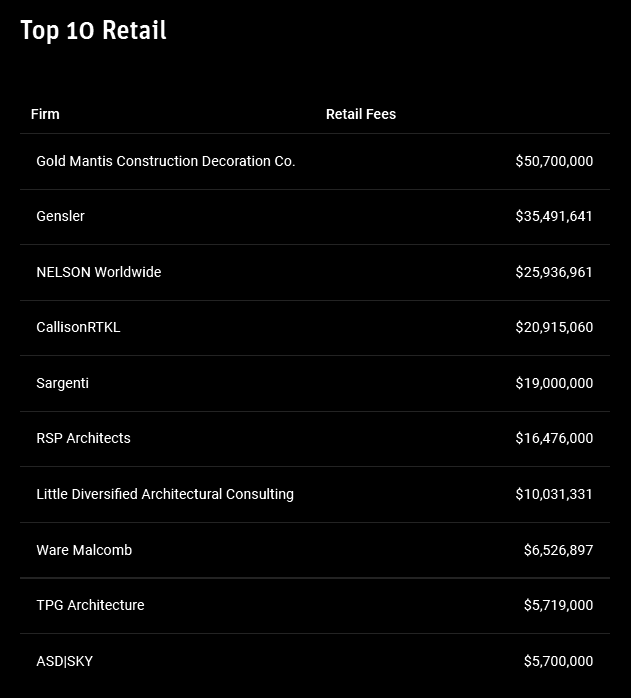Click the $35,491,641 fee amount
This screenshot has height=698, width=631.
click(554, 216)
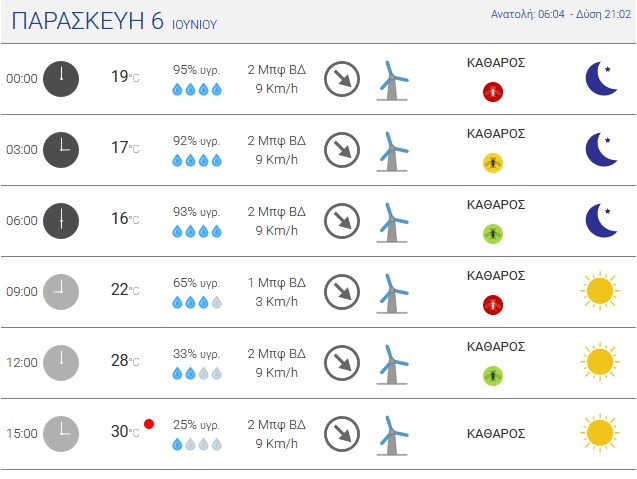Click the 1 Μπφ ΒΔ wind text
637x479 pixels.
click(x=277, y=282)
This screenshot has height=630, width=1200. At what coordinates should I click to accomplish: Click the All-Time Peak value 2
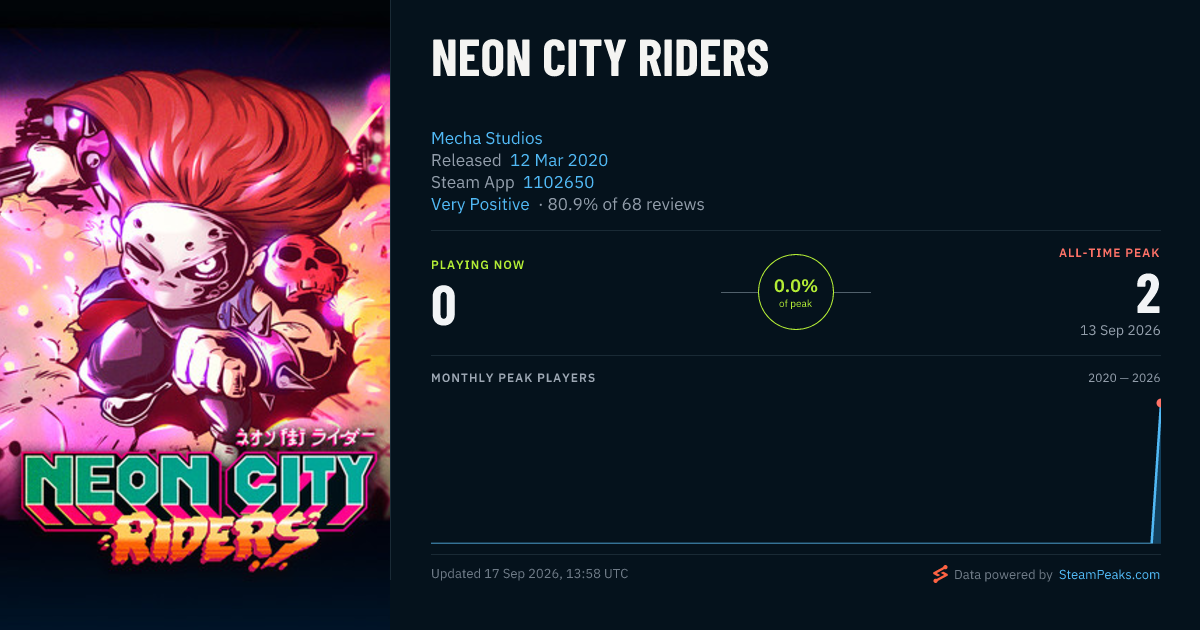(x=1148, y=295)
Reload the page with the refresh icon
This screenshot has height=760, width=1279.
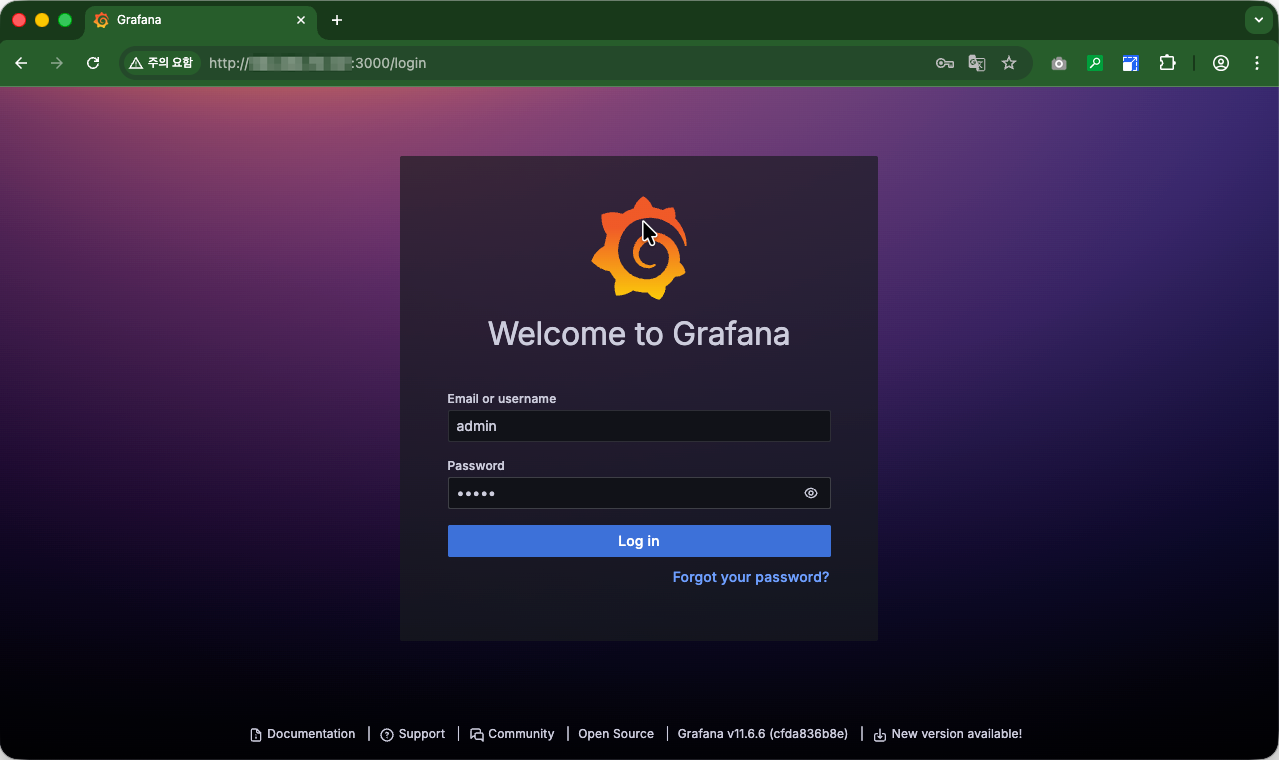93,63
=-=-=
◆ WHAT THE TASK REQUIRES ◆
Beginning with the line that contains "This screenshot has height=630, width=1200.", write out the remaining lines of the listing above through the last, exactly and only those, without pictures.

◆ ANSWER FOR THIS EXERCISE ◆
This screenshot has height=630, width=1200. At what coordinates should I click to accomplish: Click the All-Time Peak value 2
(x=1148, y=295)
Reload the page with the refresh icon
This screenshot has height=760, width=1279.
93,63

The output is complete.